-- Raw data follows --

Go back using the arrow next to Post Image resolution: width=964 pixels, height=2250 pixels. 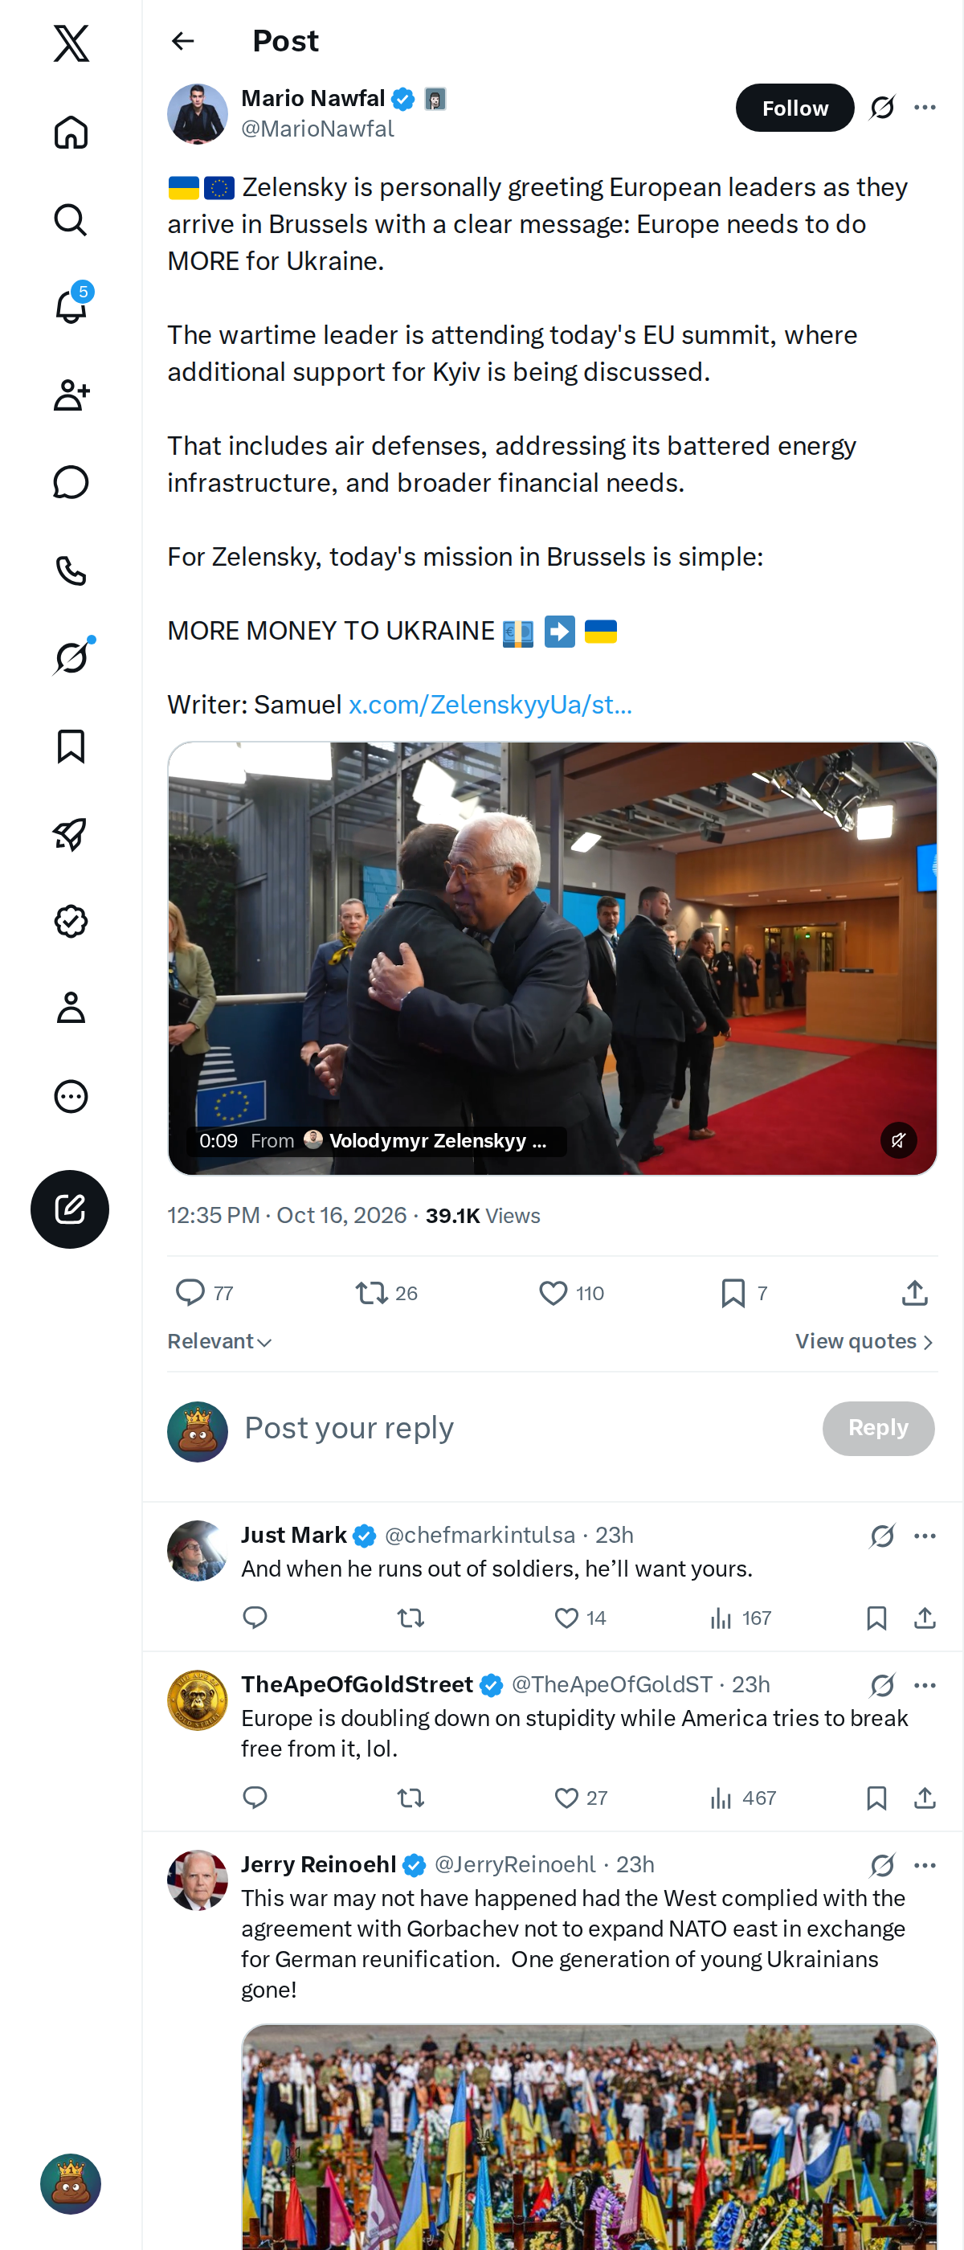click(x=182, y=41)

-- Raw data concluded --
-- Raw data follows --

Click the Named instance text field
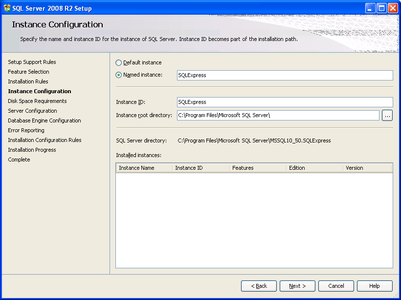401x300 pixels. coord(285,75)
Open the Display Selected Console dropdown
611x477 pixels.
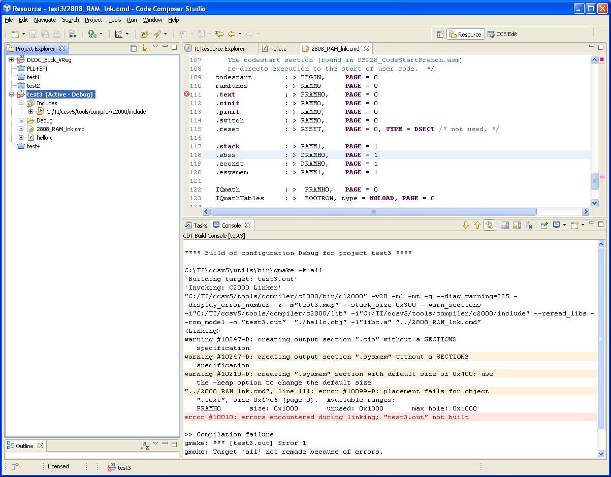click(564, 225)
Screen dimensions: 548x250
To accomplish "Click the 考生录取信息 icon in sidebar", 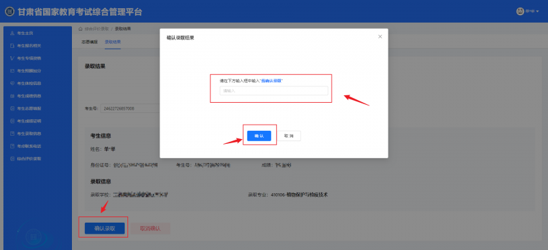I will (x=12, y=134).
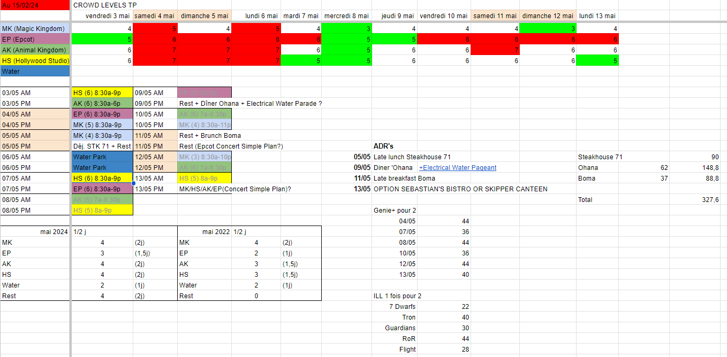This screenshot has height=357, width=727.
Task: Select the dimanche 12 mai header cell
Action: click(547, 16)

-- Raw data concluded --

What the task asks: In the listing above, find the line with "Click the Named instance text field" and the line with "Screen dimensions: 548x250". Output both, plus every line between them, and no pictures.

The answer:
Click the Named instance text field
401x300 pixels. coord(285,75)
Open the Display Selected Console dropdown
611x477 pixels.
click(564, 225)
Screen dimensions: 548x250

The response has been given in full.